(Collected data)
+ + +

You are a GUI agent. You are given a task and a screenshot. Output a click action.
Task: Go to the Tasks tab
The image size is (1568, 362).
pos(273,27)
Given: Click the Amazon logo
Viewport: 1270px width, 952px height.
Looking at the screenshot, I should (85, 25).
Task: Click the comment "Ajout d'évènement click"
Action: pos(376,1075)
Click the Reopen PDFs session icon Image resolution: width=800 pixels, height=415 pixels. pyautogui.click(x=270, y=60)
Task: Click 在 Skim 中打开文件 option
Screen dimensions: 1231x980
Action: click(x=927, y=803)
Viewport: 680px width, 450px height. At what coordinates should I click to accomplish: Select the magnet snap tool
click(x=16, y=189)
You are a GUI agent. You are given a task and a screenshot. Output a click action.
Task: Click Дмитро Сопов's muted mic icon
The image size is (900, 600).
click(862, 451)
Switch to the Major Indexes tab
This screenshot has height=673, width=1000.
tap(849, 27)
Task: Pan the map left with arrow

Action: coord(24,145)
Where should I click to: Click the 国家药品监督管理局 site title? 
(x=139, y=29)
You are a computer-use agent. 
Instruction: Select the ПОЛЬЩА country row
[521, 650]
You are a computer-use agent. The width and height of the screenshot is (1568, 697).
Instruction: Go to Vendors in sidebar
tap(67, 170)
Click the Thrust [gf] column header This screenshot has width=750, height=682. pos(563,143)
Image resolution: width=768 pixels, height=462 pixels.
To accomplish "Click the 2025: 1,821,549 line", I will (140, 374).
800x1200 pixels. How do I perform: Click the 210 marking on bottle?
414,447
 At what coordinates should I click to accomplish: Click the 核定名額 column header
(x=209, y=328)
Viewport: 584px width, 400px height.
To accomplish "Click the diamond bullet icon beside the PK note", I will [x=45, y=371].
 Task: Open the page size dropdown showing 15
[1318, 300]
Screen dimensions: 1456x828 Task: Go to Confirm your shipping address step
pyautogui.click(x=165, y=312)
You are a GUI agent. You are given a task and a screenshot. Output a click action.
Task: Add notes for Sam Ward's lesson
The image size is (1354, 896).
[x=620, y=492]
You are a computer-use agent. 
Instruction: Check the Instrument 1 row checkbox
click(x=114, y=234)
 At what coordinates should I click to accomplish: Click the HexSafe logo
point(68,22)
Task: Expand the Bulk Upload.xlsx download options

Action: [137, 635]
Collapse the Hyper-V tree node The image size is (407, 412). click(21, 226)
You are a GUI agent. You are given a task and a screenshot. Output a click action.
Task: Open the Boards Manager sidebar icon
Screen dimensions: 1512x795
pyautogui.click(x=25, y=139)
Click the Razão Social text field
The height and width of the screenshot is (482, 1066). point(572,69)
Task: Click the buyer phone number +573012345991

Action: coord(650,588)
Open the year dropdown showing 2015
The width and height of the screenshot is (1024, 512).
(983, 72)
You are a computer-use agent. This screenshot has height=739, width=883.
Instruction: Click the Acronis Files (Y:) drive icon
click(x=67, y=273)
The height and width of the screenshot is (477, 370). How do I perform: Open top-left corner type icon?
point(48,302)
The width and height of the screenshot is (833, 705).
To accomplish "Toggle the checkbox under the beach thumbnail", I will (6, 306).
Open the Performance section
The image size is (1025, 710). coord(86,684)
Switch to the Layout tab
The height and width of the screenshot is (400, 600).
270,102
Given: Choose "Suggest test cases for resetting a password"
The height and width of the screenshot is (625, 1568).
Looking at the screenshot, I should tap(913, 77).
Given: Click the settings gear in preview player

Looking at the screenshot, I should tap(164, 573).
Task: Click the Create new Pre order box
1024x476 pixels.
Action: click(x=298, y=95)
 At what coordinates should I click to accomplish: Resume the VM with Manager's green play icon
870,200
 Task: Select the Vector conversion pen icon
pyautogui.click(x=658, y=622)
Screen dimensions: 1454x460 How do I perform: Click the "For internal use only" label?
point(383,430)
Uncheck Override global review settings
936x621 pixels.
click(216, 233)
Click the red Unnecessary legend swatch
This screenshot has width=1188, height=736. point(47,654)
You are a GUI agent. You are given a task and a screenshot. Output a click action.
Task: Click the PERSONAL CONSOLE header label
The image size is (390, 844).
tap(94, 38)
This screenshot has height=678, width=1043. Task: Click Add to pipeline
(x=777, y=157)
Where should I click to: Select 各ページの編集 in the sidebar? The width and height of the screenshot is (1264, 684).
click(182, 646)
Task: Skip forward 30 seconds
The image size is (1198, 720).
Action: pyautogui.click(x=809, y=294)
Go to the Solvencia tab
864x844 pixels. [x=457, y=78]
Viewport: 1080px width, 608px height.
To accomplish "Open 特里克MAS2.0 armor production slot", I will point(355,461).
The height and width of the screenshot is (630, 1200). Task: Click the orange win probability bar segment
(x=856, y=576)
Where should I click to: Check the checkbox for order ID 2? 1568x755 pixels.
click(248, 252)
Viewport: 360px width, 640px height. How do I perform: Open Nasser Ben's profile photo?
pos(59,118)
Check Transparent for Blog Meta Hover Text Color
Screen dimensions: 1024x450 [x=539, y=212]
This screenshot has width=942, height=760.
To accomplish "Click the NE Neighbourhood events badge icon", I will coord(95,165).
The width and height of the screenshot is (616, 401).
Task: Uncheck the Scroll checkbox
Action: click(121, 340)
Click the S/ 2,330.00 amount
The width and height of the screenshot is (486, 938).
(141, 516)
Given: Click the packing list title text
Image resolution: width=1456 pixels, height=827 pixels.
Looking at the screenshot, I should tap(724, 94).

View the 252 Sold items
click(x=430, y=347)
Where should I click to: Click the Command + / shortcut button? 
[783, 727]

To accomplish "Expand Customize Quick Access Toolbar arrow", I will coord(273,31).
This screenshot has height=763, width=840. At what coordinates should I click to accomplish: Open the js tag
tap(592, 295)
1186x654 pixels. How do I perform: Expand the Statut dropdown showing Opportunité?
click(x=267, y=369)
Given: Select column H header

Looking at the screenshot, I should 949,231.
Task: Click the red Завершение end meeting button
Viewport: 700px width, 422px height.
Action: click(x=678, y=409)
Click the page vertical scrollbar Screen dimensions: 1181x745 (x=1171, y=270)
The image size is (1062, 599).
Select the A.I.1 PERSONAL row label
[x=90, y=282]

+ + +

== Problem description ==
Copy out every one of the items above exactly as they appear, line for line.

== In response ==
You are a GUI agent. You are given a task and a screenshot. Output a click action.
Task: Go to the Tasks tab
The image size is (1568, 362).
pos(273,27)
Given: Click the Amazon logo
Viewport: 1270px width, 952px height.
Looking at the screenshot, I should (85, 25).
Task: Click the comment "Ajout d'évènement click"
Action: pos(376,1075)
Click the Reopen PDFs session icon Image resolution: width=800 pixels, height=415 pixels. pyautogui.click(x=270, y=60)
Task: Click 在 Skim 中打开文件 option
Screen dimensions: 1231x980
Action: click(x=927, y=803)
Viewport: 680px width, 450px height. At what coordinates should I click to accomplish: Select the magnet snap tool
click(x=16, y=189)
You are a GUI agent. You are given a task and a screenshot. Output a click action.
Task: Click Дмитро Сопов's muted mic icon
The image size is (900, 600).
click(862, 451)
Switch to the Major Indexes tab
This screenshot has height=673, width=1000.
tap(849, 27)
Task: Pan the map left with arrow

Action: coord(24,145)
Where should I click to: Click the 国家药品监督管理局 site title? 
(x=139, y=29)
You are a computer-use agent. 
Instruction: Select the ПОЛЬЩА country row
[521, 650]
You are a computer-use agent. The width and height of the screenshot is (1568, 697).
Instruction: Go to Vendors in sidebar
tap(67, 170)
Click the Thrust [gf] column header This screenshot has width=750, height=682. pos(563,143)
Image resolution: width=768 pixels, height=462 pixels.
To accomplish "Click the 2025: 1,821,549 line", I will (140, 374).
800x1200 pixels. How do I perform: Click the 210 marking on bottle?
414,447
 At what coordinates should I click to accomplish: Click the 核定名額 column header
(x=209, y=328)
Viewport: 584px width, 400px height.
To accomplish "Click the diamond bullet icon beside the PK note", I will [x=45, y=371].
 Task: Open the page size dropdown showing 15
[1318, 300]
Screen dimensions: 1456x828 Task: Go to Confirm your shipping address step
pyautogui.click(x=165, y=312)
You are a GUI agent. You are given a task and a screenshot. Output a click action.
Task: Add notes for Sam Ward's lesson
The image size is (1354, 896).
[x=620, y=492]
You are a computer-use agent. 
Instruction: Check the Instrument 1 row checkbox
click(x=114, y=234)
 At what coordinates should I click to accomplish: Click the HexSafe logo
point(68,22)
Task: Expand the Bulk Upload.xlsx download options

Action: [137, 635]
Collapse the Hyper-V tree node The image size is (407, 412). click(21, 226)
You are a GUI agent. You are given a task and a screenshot. Output a click action.
Task: Open the Boards Manager sidebar icon
Screen dimensions: 1512x795
pyautogui.click(x=25, y=139)
Click the Razão Social text field
The height and width of the screenshot is (482, 1066). point(572,69)
Task: Click the buyer phone number +573012345991

Action: coord(650,588)
Open the year dropdown showing 2015
The width and height of the screenshot is (1024, 512).
(983, 72)
You are a computer-use agent. This screenshot has height=739, width=883.
Instruction: Click the Acronis Files (Y:) drive icon
click(x=67, y=273)
The height and width of the screenshot is (477, 370). How do I perform: Open top-left corner type icon?
point(48,302)
The width and height of the screenshot is (833, 705).
To accomplish "Toggle the checkbox under the beach thumbnail", I will (6, 306).
Open the Performance section
The image size is (1025, 710). coord(86,684)
Switch to the Layout tab
The height and width of the screenshot is (400, 600).
270,102
Given: Choose "Suggest test cases for resetting a password"
The height and width of the screenshot is (625, 1568).
Looking at the screenshot, I should tap(913, 77).
Given: Click the settings gear in preview player

Looking at the screenshot, I should tap(164, 573).
Task: Click the Create new Pre order box
1024x476 pixels.
Action: click(x=298, y=95)
 At what coordinates should I click to accomplish: Resume the VM with Manager's green play icon
870,200
 Task: Select the Vector conversion pen icon
pyautogui.click(x=658, y=622)
Screen dimensions: 1454x460 How do I perform: Click the "For internal use only" label?
point(383,430)
Uncheck Override global review settings
936x621 pixels.
click(216, 233)
Click the red Unnecessary legend swatch
This screenshot has width=1188, height=736. point(47,654)
You are a GUI agent. You are given a task and a screenshot. Output a click action.
Task: Click the PERSONAL CONSOLE header label
The image size is (390, 844).
tap(94, 38)
This screenshot has height=678, width=1043. Task: Click Add to pipeline
(x=777, y=157)
Where should I click to: Select 各ページの編集 in the sidebar? The width and height of the screenshot is (1264, 684).
click(182, 646)
Task: Skip forward 30 seconds
The image size is (1198, 720).
Action: pyautogui.click(x=809, y=294)
Go to the Solvencia tab
864x844 pixels. [x=457, y=78]
Viewport: 1080px width, 608px height.
To accomplish "Open 特里克MAS2.0 armor production slot", I will point(355,461).
The height and width of the screenshot is (630, 1200). Task: Click the orange win probability bar segment
(x=856, y=576)
Where should I click to: Check the checkbox for order ID 2? 1568x755 pixels.
click(248, 252)
Viewport: 360px width, 640px height. How do I perform: Open Nasser Ben's profile photo?
pos(59,118)
Check Transparent for Blog Meta Hover Text Color
Screen dimensions: 1024x450 [x=539, y=212]
This screenshot has width=942, height=760.
To accomplish "Click the NE Neighbourhood events badge icon", I will coord(95,165).
The width and height of the screenshot is (616, 401).
Task: Uncheck the Scroll checkbox
Action: click(121, 340)
Click the S/ 2,330.00 amount
The width and height of the screenshot is (486, 938).
(141, 516)
Given: Click the packing list title text
Image resolution: width=1456 pixels, height=827 pixels.
Looking at the screenshot, I should tap(724, 94).

View the 252 Sold items
click(x=430, y=347)
Where should I click to: Click the Command + / shortcut button? 
[783, 727]

To accomplish "Expand Customize Quick Access Toolbar arrow", I will coord(273,31).
This screenshot has height=763, width=840. At what coordinates should I click to accomplish: Open the js tag
tap(592, 295)
1186x654 pixels. How do I perform: Expand the Statut dropdown showing Opportunité?
click(x=267, y=369)
Given: Select column H header

Looking at the screenshot, I should 949,231.
Task: Click the red Завершение end meeting button
Viewport: 700px width, 422px height.
Action: click(x=678, y=409)
Click the page vertical scrollbar Screen dimensions: 1181x745 (x=1171, y=270)
The image size is (1062, 599).
Select the A.I.1 PERSONAL row label
[x=90, y=282]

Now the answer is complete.